Scottish moral philosopher and economist, considered the father of modern political economy. A central figure of the Scottish Enlightenment and close friend of Hume. His work combines sentiment-based ethics with market theory.
Key Concepts
- Invisible hand: individuals’ self-interest, channeled through the market, generates collective benefit without central planning — a metaphor for the spontaneous order of the price system
- Division of labor: specialization of tasks multiplies productivity; the classic example of the pin factory
- Labor theory of value: the value of commodities ultimately derives from the labor embodied in their production
- Moral sympathy: the foundation of ethics — the capacity to put oneself in another’s position and evaluate actions from the perspective of an “impartial spectator”
- Impartial spectator: an imaginary figure representing balanced moral judgment, detached from self-interest
- Critique of mercantilism: a nation’s wealth is not the accumulation of precious metals, but its productive capacity and free exchange
- Free market and laissez-faire: defense of competition and criticism of monopolies, corporate privileges, and arbitrary state interventions
Influenced by
- Hume — moral sentimentalism and skepticism about state intervention
- Francis Hutcheson — ethics of moral sense (his professor at Glasgow)

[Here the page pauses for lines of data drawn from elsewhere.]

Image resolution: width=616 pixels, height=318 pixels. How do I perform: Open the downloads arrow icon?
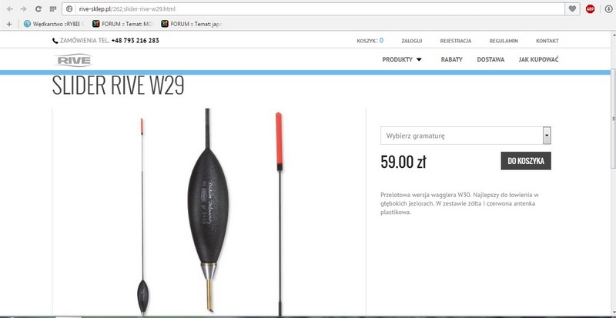click(x=608, y=8)
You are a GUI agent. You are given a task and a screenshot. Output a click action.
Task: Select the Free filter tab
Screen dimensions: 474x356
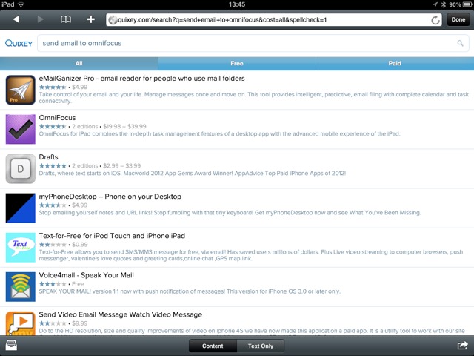[x=237, y=64]
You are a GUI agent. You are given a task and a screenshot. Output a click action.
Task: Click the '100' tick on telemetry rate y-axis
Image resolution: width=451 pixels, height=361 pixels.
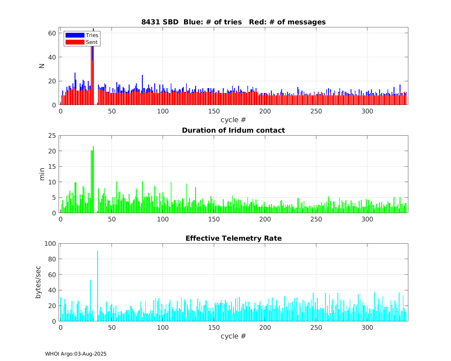point(50,244)
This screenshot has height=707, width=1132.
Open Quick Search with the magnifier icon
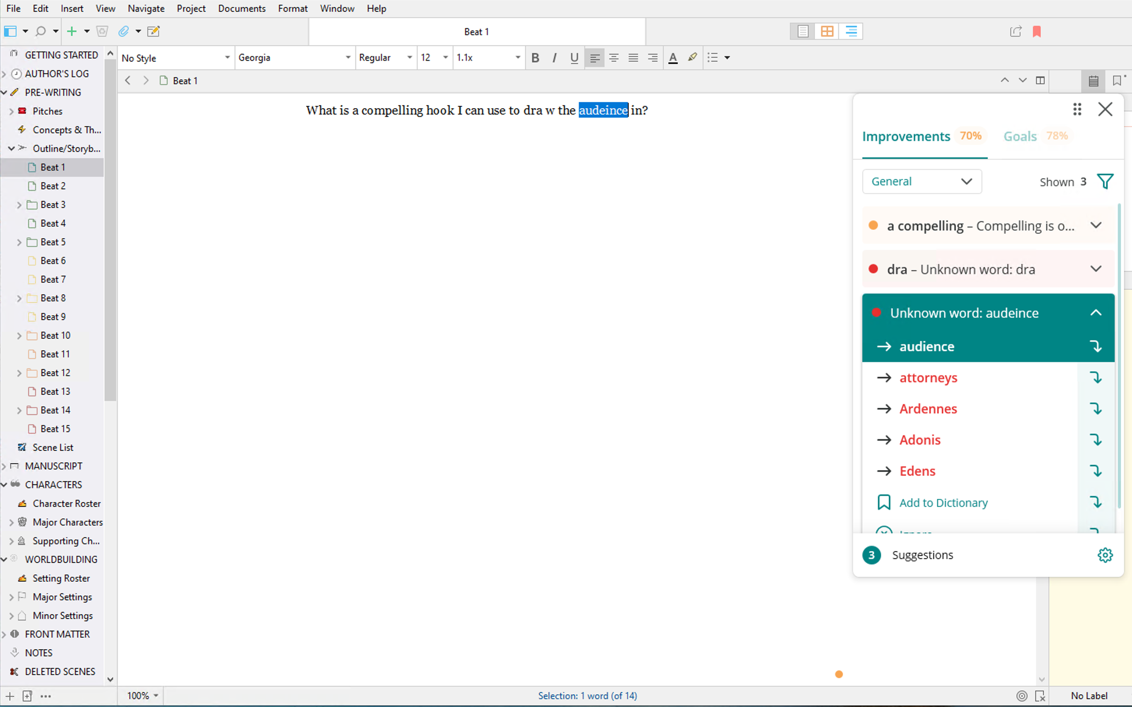(x=41, y=31)
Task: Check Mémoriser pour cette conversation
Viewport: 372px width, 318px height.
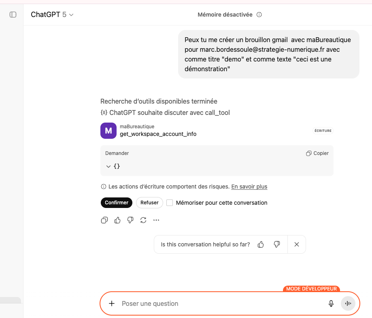Action: click(x=170, y=203)
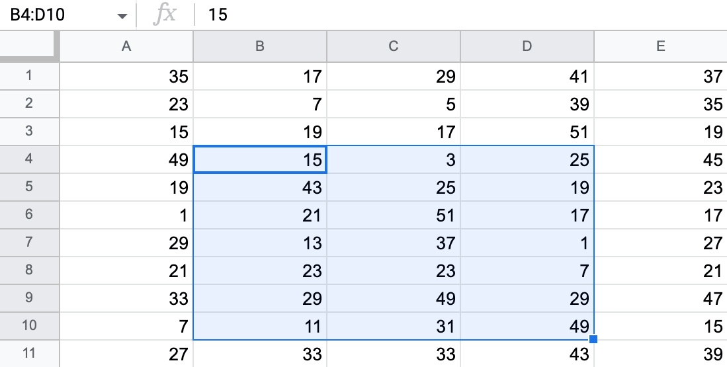Click the formula bar showing 15
This screenshot has height=367, width=727.
(x=460, y=15)
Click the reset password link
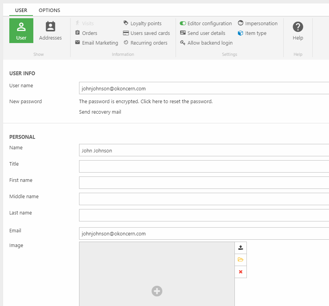 pyautogui.click(x=146, y=102)
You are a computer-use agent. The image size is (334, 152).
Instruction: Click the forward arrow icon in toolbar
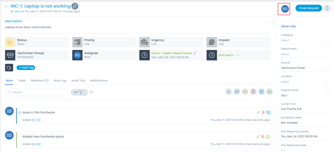[x=237, y=92]
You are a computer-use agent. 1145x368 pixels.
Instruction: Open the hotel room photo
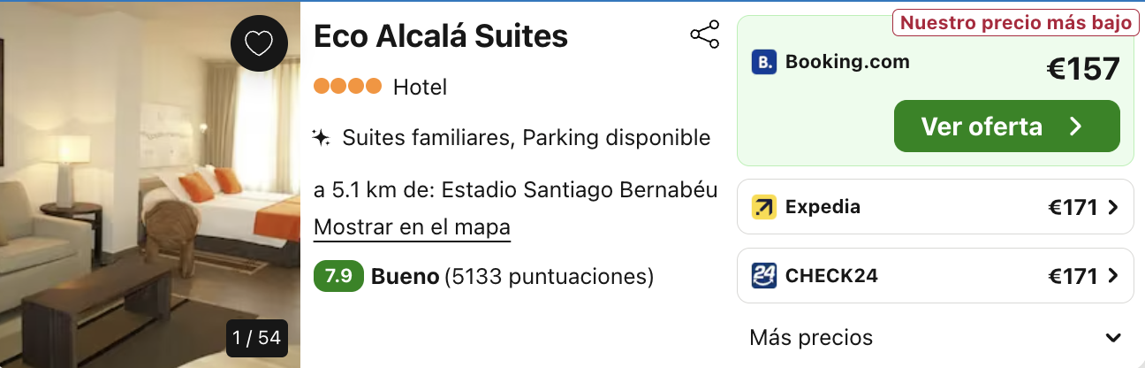150,186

- Locke and Montesquieu — liberal political theories
- Mandeville — paradox of private vices / public benefits
Influenced
- Ricardo and Mill — classical economics
- Marx — inherited (and critiqued) the labor theory of value
- Bentham — utilitarianism and calculation of collective well-being
- Modern economic liberalism and neoliberalism (Hayek, Friedman)
Works
The Theory of Moral Sentiments (1759); The Wealth of Nations (1776).